**Text section:**
The waterway has carefully monitored its operational water usage since the end of 2018, when rainfall at the watershed was 20 percent below the historic average. This unprecedented drought severely constrained water levels at Gatun and Alhajuela Lakes, the main sources of water for the Canal and half of Panama’s population. Despite the extensive use of water conservation tactics across Canal operations, inadequate draft levels were still projected to significantly restrict cargo transiting the waterway if no further interventions were made.
As a result, on February 15, the Panama Canal adopted a series of bold measures to sustain an operational level of water, including a freshwater surcharge informed by daily water level data at Gatun Lake, a profit-neutral measure that is also a standard practice across the industry. The reservation system was also altered to increase certainty around transit schedules, which allowed for more efficient use of water resources and conservation tactics, such as cross-filling lockages, an innovative technique developed by the Canal team that saves the same amount of water used in six lockages each day by sending water between the two lanes during transits at the Panamax Locks.

**Collected material:**
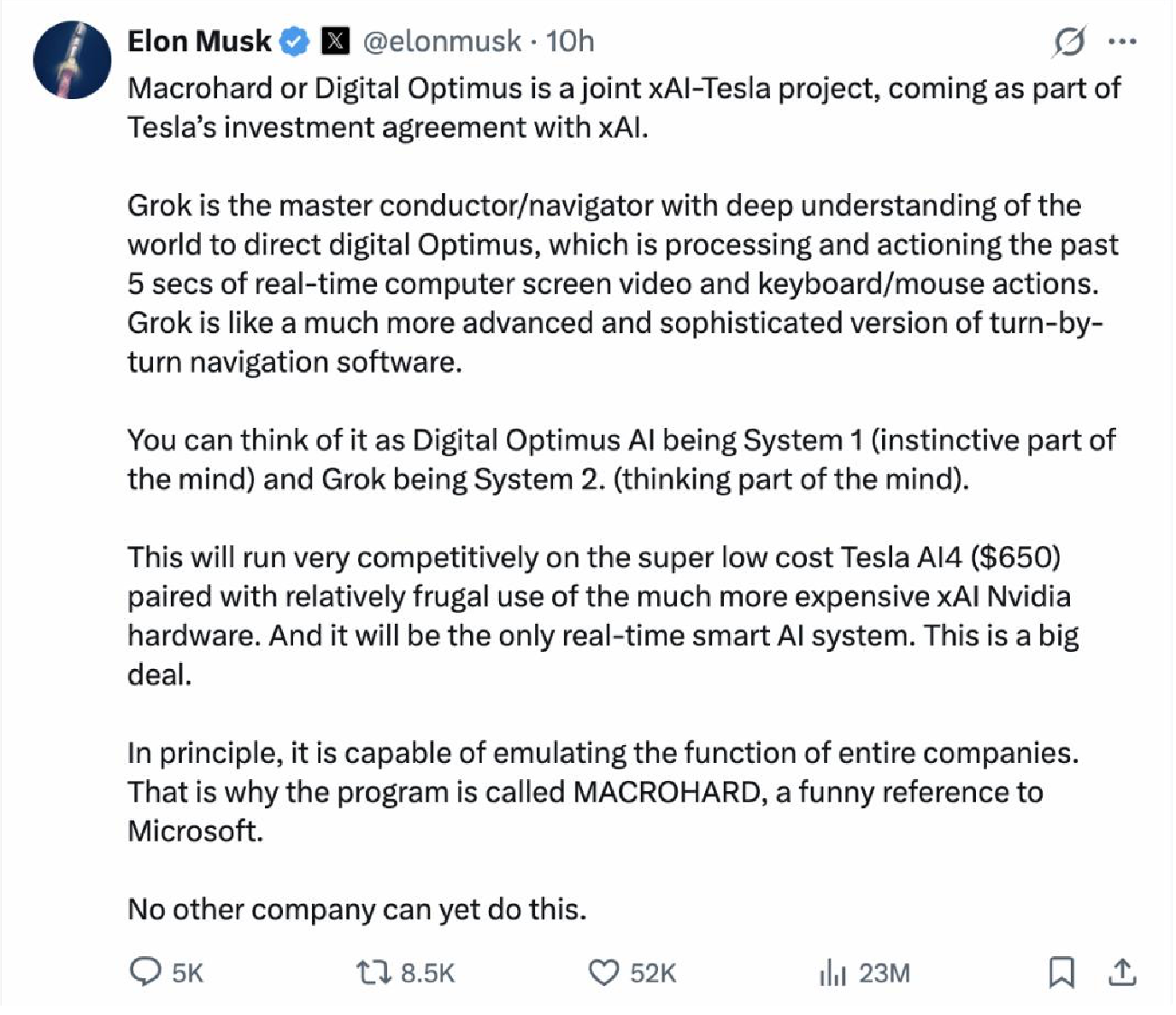Open Elon Musk's profile avatar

**Problems and tasks:**
A: Extract from the Panama Canal passage the stretch that begins at the words "As a result, on" and stops after "the Panamax Locks.".
B: Do these statements agree with the Panama Canal passage? (i) At the end of 2018, rainfall at the watershed was 20 percent below the historic average. (ii) The freshwater surcharge was meant to bring the Canal a profit. (iii) Cross-filling lockages sends water between the two lanes at the Neopanamax Locks.
C: What comes next in the Panama Canal passage? Write the text that follows its last sentence.
None of the data is needed here.

**Task results:**
A:
As a result, on February 15, the Panama Canal adopted a series of bold measures to sustain an operational level of water, including a freshwater surcharge informed by daily water level data at Gatun Lake, a profit-neutral measure that is also a standard practice across the industry. The reservation system was also altered to increase certainty around transit schedules, which allowed for more efficient use of water resources and conservation tactics, such as cross-filling lockages, an innovative technique developed by the Canal team that saves the same amount of water used in six lockages each day by sending water between the two lanes during transits at the Panamax Locks.

B:
(i) Yes: "rainfall at the watershed was 20 percent below the historic average"
(ii) No: "a profit-neutral measure that is also a standard practice across the industry"
(iii) No: "sending water between the two lanes during transits at the Panamax Locks"

C:
The February measures also built upon the progress made by the Canal’s many long-standing conservation initiatives. As one example, the Environmental Economic Incentives Program, or PIEA in Spanish, works to ensure families living along the watershed have the resources, education and other incentives to invest in the long-term sustainability of their property and the surrounding environment. The program has led to reduced rates of runoff and water usage in such communities, as well as the reforestation of over 22,000 acres of land, with over five million seeds planted and 3.5 million tons of C02 captured.
Now, less than three months after the conservation measures were implemented, the water levels at Gatun Lake can accommodate a steady 45-foot draft, higher than projected for the start of the rainy season, which is expected to begin mid-May. Panama’s rainy season official start date will be determined by various environmental factors, such as wind speed, rainfall in the watershed, ocean temperatures in the Gulf of Panama, among other metrics.
On top of minimizing draft restrictions, the Canal has provided relief to its customers during this time of instability by adjusting its reservation system. Developed in response to input gathered by the Panama Canal’s leadership from top customers, the changes introduced late last month offer extended flexibility surrounding fees and swapping booking slots.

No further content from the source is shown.